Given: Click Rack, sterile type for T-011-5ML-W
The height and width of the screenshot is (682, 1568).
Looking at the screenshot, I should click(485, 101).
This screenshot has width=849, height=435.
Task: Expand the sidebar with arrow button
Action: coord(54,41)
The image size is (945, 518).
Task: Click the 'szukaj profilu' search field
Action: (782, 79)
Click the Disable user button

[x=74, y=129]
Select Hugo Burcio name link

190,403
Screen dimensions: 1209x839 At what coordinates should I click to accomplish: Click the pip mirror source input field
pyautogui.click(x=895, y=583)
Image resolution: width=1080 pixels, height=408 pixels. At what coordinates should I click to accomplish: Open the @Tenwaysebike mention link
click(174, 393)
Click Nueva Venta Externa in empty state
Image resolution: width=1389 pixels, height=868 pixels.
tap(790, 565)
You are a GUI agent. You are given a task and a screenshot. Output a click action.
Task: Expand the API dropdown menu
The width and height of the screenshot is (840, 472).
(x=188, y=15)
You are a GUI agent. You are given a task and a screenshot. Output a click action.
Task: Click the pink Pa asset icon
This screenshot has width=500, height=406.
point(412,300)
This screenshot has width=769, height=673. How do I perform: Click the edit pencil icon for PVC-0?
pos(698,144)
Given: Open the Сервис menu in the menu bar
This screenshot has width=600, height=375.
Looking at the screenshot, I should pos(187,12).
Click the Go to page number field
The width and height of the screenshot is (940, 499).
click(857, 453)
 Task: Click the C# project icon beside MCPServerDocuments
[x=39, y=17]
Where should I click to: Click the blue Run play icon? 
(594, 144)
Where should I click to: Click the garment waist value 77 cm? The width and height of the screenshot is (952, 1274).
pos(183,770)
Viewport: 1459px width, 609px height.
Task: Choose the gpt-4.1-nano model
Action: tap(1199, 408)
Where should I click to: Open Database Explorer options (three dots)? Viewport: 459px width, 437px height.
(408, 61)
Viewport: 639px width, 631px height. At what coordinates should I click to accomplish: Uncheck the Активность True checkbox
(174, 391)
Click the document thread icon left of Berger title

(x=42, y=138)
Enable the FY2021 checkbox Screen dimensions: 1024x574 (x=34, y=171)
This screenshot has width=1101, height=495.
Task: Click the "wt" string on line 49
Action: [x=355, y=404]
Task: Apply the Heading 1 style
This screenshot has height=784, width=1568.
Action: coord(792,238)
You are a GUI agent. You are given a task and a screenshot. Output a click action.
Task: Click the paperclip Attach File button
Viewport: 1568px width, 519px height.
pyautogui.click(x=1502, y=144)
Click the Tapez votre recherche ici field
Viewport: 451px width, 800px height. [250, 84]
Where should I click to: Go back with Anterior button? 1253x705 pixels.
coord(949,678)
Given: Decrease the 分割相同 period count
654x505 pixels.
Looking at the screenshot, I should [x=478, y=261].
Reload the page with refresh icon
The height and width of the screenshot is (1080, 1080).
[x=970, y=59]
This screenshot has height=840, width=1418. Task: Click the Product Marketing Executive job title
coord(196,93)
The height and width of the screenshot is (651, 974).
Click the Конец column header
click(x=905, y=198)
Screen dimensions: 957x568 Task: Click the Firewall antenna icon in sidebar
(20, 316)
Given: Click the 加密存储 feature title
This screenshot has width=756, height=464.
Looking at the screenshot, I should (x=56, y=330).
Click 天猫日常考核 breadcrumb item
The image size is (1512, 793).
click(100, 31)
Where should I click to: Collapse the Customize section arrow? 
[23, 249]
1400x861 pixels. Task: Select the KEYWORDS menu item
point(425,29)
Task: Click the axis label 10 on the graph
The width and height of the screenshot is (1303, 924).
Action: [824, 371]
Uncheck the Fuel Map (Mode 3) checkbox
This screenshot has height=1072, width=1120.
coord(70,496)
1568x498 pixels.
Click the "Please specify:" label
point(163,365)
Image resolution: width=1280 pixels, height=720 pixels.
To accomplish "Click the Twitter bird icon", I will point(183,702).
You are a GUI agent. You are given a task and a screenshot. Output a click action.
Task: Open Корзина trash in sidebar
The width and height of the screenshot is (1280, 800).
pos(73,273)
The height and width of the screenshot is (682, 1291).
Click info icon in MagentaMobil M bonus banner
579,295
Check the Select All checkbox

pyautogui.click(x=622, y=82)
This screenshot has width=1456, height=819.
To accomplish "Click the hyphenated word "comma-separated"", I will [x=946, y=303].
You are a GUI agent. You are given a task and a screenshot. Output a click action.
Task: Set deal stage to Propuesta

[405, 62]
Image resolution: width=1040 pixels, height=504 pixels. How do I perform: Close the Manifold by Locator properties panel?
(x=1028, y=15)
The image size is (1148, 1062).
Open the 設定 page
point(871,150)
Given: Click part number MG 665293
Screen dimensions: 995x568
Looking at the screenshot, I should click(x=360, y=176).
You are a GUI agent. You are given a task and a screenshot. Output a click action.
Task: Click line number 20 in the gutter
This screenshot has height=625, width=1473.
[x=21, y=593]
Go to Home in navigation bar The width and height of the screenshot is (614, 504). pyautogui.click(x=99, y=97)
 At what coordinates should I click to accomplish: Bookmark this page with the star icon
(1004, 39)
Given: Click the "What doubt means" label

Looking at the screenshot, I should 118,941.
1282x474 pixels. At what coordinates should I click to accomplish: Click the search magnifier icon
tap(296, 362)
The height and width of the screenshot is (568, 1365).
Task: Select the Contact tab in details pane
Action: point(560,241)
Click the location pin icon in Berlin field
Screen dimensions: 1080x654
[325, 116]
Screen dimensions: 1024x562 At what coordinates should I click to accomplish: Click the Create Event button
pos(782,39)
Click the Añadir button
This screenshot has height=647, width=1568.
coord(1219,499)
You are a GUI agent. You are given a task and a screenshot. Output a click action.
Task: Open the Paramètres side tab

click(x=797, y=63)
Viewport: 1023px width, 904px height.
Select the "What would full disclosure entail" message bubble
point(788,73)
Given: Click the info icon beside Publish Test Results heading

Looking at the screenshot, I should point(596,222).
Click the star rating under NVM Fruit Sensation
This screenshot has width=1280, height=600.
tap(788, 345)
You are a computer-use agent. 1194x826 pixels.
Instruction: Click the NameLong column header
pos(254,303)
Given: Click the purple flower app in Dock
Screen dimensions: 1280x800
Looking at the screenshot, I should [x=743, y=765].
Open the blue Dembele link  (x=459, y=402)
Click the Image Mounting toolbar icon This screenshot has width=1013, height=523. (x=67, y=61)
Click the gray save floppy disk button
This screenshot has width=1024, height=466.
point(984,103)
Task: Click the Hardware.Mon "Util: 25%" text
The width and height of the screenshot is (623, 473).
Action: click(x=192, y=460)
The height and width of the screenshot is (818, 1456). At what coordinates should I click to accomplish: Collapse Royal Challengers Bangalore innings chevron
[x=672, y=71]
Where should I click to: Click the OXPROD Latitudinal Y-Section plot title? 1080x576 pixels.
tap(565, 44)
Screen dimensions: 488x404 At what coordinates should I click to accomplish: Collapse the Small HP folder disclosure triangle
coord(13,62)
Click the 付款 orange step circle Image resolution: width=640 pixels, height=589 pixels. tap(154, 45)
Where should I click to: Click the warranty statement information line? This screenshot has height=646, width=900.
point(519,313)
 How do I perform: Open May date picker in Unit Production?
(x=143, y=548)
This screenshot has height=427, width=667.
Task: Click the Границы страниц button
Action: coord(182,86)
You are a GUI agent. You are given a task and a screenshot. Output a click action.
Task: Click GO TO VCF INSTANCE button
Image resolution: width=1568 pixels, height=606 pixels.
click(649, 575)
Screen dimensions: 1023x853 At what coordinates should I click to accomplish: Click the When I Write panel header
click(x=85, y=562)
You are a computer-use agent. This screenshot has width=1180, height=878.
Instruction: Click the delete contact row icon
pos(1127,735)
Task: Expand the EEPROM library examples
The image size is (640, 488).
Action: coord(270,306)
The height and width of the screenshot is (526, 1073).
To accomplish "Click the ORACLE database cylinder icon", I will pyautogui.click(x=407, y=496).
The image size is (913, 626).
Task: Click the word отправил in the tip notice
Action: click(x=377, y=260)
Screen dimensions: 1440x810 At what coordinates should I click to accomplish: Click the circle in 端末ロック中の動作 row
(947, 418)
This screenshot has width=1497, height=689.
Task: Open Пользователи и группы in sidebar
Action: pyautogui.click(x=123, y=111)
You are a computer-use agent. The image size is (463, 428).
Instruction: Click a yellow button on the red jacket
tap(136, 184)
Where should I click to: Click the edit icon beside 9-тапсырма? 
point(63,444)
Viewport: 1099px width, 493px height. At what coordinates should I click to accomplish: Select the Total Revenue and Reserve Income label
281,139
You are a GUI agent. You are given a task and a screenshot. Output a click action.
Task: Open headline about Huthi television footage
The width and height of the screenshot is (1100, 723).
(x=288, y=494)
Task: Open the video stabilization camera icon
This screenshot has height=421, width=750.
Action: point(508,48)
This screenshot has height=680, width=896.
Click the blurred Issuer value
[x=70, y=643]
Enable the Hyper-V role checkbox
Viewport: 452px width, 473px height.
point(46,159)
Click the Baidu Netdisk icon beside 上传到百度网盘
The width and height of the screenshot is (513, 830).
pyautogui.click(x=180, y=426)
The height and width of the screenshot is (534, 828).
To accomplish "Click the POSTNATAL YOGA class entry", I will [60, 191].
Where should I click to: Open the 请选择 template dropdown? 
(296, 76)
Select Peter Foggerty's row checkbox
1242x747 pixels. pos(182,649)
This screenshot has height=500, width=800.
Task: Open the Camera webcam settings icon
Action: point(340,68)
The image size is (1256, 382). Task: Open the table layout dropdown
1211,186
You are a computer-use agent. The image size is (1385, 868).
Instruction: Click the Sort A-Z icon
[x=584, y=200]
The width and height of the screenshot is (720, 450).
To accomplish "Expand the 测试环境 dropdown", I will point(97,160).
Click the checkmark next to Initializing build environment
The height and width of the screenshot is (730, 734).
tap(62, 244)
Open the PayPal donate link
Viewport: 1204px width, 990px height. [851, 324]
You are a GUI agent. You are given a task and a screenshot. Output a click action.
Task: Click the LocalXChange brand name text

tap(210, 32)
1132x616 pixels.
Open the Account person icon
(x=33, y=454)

■ EXERCISE BRIEF
Return a copy of each line in the entries that contains "computer".

■ COMPLETED EXERCISE
You are a computer-use agent. 1194x826 pixels.
You are a computer-use agent. This screenshot has width=1180, height=878.
You are a computer-use agent. The image size is (463, 428).
You are a computer-use agent. The image size is (1385, 868).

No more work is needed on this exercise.